Mark Peters

Personal information
- Date of birth: 6 July 1972 (age 54)
- Place of birth: St Asaph, Wales
- Height: 6 ft 2 in (1.88 m)
- Position: Defender

Senior career*
- Years: Team / Apps / (Gls)
- 1990–1992: Manchester City / 0 / (0)
- 1992–1993: Norwich City / 0 / (0)
- 1993–1994: Peterborough United / 19 / (0)
- 1994–1999: Mansfield Town / 109 / (9)
- 1999–2003: Rushden & Diamonds / 119 / (9)
- 2003–2005: Leyton Orient / 41 / (2)
- 2005–2008: Cambridge United / 90 / (5)
- 2008–2009: King's Lynn / 29 / (1)
- 2009–2011: St Albans City / 52 / (5)
- 2011: Weymouth / 1 / (0)

International career
- Wales U18 / 1 / (0)
- Wales U21 / 3 / (0)

Managerial career
- 2013: Corby Town (interim)
- 2020: Corby Town

= Mark Peters (footballer, born 1972) =

Welsh footballer

Mark Peters (born 6 July 1972) is a Welsh former professional footballer who played as a defender. He made over 230 appearances in the Football League.

==Career==
===Playing career===
Peters began his career as a trainee at Manchester City in 1990 before spending the 1992–93 season at Norwich City. He moved to Peterborough United in August 1993, where he made his first team debut in 1993. Spells at Mansfield Town and Rushden & Diamonds between 1994 and 2003 yielded over 200 appearances with 18 goals. He joined Rushden in May 1999 and helped them win the Conference National title in 2001 and to promotion to Division Two (now League One) in 2003. He was released by Rushden in September 2003 when his contract was cancelled by mutual consent, and joined Leyton Orient.

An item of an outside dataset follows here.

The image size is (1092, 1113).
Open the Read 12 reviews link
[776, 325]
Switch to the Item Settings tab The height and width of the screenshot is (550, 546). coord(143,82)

Peters spent two seasons with Leyton Orient, where after being a regular in his first season, he only made one start in the 2004–05 season before joining Aldershot Town on a one-month loan in November 2004. A foot injury then interrupted his season and he did not play again until April 2005. He left Orient at the end of the season and joined Cambridge United in August 2005, where he combined playing coaching. He joined King's Lynn on a one-year contract in July 2008.

===Coaching career===
In 2009 Peters joined St Albans City as player/assistant manager and youth team coach. He later joined Corby Town, initially as youth manager, becoming assistant manager. Following the resignation of manager Chris Plummer in August 2013, he was made interim manager until Tommy Wright and Andrew Wilson were appointed in September, after which he returned to the post of youth coach. He subsequently worked at the FootballCV Academy, before becoming Head of Academy Coaching at Mansfield Town in June 2015. He returned to Corby Town as manager in February 2020, He left at the end of 2019–20 season.